Personally I think this is a big win for feminism, since all of these tiktok accounts prove that not only men but also women can recieve dogshit dating advice from psychos online.
And they're strangely similar. Same love bombing, same creeping touch, same push-pull strategies. They even use the same lingo. "High quality" men are seeking "high quality" women and vice versa. Thankfully I don't belong to either group so I'm safe from them
How to make a man or maiden or enchanting mystical unfathomable being be obsessed with you: 1.Dont listen to alpha males 2.Dont listen to tiktok 3.Watch Chad Chad
As a man, I can say with 100% certainty that there's nothing more attractive to a guy than feeling insecure in a relationship, wondering if his interest is reciprocated, there's nothing better. 👌👌👌
Yeah you,d think it'd be clear that people wouldn't want something done to them that you don't want done to you: AND YET..... Lots of so-called coaches out there, making TONS of money off of dudes' backs. Guess logic isn't their F forte, huh!
Thank you for this honestly. As someone who grew up in an abusive household I internalized a lot of toxic traits from my parents and never really knew what was "normal" or healthy. I think today's culture normalizes many of those toxic immature traits and for me makes them harder to unlearn.
Cishetetonomitive conditioning makes us see relationships as a zero-sum conflict. You wouldn't be with someone if you didn't want affection from them, but letting them know that gives them power over you. If you withhold affection from them, you can get them to work harder for the slightest hint that you might reciprocate just a little.

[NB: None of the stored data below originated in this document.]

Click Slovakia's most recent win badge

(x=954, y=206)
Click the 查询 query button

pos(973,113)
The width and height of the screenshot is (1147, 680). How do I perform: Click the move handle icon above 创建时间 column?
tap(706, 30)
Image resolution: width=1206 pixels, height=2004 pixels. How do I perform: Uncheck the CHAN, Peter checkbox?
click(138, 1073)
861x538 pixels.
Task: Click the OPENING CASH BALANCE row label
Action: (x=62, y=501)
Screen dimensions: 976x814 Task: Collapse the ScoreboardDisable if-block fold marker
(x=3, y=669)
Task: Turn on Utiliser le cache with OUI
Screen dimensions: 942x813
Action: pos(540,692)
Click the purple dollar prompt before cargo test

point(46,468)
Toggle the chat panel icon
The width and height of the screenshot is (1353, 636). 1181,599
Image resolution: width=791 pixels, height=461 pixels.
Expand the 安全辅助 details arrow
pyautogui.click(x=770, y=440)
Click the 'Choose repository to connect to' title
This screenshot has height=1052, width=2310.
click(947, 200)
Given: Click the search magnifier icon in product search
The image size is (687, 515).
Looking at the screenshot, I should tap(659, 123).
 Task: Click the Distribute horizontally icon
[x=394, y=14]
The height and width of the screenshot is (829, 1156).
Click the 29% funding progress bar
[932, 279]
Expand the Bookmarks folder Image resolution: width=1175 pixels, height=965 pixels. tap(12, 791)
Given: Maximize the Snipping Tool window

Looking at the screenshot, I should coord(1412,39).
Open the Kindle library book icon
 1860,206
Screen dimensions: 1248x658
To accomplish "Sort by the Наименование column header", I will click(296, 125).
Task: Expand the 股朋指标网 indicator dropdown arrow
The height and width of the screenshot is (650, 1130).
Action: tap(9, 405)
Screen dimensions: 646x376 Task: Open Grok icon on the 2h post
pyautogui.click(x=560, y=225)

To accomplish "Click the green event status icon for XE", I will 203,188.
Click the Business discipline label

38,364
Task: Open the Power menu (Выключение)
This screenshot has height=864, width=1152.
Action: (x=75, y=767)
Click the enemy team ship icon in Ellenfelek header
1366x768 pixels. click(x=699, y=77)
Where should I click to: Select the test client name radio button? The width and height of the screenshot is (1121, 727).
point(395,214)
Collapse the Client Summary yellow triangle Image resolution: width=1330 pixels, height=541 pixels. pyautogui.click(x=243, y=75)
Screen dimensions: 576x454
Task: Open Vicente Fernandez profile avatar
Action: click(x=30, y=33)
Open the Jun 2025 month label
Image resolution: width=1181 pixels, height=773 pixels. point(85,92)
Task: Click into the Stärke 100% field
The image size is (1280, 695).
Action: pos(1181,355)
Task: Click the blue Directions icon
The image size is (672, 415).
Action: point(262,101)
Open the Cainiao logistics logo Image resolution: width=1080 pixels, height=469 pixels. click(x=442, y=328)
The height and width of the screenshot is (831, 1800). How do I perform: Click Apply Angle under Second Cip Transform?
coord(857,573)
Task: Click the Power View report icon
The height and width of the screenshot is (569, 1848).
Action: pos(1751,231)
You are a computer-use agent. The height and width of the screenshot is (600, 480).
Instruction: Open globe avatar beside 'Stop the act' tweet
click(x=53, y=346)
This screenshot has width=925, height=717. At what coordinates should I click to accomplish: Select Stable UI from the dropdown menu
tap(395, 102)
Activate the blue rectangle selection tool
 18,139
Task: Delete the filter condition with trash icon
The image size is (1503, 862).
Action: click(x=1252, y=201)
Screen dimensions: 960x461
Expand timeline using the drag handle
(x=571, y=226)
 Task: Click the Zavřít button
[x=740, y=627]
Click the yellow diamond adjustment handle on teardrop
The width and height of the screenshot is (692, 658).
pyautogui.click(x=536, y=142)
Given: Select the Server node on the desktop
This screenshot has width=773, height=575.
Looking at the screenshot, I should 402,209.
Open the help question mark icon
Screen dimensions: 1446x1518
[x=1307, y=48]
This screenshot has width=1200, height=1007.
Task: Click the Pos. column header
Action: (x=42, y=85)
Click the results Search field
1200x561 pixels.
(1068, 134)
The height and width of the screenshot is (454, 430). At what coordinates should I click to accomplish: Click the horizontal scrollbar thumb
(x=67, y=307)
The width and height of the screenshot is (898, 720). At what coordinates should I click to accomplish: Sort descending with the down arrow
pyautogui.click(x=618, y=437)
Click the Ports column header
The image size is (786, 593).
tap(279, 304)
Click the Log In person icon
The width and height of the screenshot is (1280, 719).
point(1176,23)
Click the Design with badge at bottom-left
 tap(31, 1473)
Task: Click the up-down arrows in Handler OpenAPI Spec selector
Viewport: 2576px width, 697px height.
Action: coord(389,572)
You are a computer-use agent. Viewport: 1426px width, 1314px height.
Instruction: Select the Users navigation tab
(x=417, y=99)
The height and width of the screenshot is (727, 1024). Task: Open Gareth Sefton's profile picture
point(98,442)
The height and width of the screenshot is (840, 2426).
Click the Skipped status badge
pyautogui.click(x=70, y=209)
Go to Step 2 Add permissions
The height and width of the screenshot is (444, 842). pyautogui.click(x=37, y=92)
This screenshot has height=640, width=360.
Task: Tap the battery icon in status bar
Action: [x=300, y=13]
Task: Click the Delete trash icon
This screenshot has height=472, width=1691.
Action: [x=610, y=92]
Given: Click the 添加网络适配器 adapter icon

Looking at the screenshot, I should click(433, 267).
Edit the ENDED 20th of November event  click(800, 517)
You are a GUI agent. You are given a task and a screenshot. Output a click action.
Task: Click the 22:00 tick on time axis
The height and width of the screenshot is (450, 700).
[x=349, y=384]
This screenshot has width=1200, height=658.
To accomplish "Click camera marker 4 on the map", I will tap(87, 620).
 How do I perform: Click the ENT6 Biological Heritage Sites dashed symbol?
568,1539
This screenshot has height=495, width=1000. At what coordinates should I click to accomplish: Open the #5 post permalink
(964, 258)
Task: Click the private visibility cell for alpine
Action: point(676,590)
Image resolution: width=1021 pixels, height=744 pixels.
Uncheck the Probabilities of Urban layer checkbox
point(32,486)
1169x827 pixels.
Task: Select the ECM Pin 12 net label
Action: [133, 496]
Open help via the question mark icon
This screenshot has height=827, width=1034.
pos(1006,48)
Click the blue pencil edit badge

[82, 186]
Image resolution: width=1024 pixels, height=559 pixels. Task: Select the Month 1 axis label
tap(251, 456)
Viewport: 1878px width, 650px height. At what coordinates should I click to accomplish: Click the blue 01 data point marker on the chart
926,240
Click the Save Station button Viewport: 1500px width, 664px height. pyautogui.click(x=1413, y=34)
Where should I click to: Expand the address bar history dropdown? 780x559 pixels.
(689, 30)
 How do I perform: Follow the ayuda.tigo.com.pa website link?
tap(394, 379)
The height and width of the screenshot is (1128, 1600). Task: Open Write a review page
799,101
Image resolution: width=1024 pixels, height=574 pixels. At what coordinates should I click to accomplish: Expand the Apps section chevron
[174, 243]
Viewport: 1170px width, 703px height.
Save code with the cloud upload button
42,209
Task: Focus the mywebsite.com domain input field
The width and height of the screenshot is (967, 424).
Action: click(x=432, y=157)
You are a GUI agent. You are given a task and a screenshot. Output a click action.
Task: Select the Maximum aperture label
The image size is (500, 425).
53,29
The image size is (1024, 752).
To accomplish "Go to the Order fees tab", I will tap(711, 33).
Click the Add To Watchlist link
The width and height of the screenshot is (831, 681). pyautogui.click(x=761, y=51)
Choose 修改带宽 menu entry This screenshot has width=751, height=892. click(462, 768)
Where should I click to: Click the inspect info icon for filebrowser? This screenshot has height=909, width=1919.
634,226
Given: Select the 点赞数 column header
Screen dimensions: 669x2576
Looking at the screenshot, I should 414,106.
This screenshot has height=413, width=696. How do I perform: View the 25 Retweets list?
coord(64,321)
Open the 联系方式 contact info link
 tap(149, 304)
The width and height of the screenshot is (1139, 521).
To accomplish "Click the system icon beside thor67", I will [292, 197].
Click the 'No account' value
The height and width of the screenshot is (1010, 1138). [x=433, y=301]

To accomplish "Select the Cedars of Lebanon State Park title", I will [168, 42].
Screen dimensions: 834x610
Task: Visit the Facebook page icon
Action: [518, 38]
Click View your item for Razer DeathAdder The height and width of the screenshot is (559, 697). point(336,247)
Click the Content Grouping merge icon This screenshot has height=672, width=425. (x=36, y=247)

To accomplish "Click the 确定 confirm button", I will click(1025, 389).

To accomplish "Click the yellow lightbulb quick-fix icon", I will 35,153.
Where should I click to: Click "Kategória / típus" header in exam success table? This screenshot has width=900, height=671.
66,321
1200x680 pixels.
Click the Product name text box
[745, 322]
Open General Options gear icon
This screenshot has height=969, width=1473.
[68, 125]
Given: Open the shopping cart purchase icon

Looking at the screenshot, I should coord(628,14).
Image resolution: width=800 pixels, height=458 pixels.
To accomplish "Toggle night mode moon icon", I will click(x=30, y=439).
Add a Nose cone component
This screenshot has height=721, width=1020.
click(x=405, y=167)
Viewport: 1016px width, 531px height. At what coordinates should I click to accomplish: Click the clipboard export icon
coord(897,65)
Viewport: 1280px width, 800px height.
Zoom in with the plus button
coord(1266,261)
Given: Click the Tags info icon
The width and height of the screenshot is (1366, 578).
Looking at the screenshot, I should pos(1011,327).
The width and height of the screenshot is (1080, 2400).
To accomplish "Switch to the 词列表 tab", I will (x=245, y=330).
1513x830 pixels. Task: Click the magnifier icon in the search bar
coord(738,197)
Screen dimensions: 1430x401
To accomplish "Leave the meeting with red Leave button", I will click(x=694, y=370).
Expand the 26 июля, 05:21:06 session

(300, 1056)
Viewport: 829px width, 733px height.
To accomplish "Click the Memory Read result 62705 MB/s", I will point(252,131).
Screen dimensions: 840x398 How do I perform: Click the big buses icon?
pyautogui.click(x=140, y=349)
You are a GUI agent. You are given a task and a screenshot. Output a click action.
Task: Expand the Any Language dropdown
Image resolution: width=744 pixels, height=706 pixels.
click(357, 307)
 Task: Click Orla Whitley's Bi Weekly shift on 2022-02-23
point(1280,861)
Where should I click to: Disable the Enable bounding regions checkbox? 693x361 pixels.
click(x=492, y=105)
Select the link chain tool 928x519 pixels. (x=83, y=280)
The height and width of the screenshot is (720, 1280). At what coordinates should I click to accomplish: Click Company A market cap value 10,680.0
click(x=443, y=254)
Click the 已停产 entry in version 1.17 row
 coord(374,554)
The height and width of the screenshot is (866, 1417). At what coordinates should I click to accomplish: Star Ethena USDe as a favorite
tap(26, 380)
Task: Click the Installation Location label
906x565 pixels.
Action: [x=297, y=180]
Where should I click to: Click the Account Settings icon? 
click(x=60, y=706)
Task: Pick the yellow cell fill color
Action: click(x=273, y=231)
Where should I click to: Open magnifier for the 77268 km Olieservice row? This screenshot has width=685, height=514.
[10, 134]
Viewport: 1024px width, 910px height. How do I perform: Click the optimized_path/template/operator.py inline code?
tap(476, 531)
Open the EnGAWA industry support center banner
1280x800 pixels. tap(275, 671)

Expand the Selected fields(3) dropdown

@@snkybrki No idea what cishetetonomitive conditioning is because cishetetonomitive (cisheteronormative?) isn't a word, but what I got from the second part is that even though everyone wants affection in a relationship, if you let the other know then you give them power. I suppose, because affection is something that they can choose to give to you or not. But if you don't give them any affection, they'll work harder because they want to be shown affection, and they'd think that the only reason you wouldn't show them affection is because they weren't working hard enough. In summary, don't let the other person know that you want their affection otherwise they'll know that they have power over something you want, and purposely don't give them any affection so that they'll work harder to please you, I think?? I don't know, I think I might've made it worse. Ah.
@@lefu87williford55 I think(?) you’re making a good point, but it’s hard to tell when you talk like that. Stop speaking in riddles and say it in a way the world will understand, if you actually want people to
The ones that basically tell you to have your own life aren't that bad. There is worse advice you could give a teenage girl who doesn't like herself and thinks her self worth is dependent on a man than "You should have friends and interests independent of any romantic relationship."
@@spiritualsnail1584 Does it though? Straight girls want boyfriends, that's just how it works lmao, yes they want to know how to make that happen. 💀 If anything it's a direct counter to the toxic "sexual competition" narrative that a lot of people spread. Like, nobody really even implied that having a boyfriend was the source of worth, they said self worth is the source of a boyfriend, which is inarguably true.
@@spiritualsnail1584 eh, depending on who's watching, that might be the best way to get through to a kid. Some young teens get really obsessed with being in a relationship and can't let it go. I don't think it's the best message, but there are worse things than tricking teenage girls into pursuing their interests and building healthy friendships.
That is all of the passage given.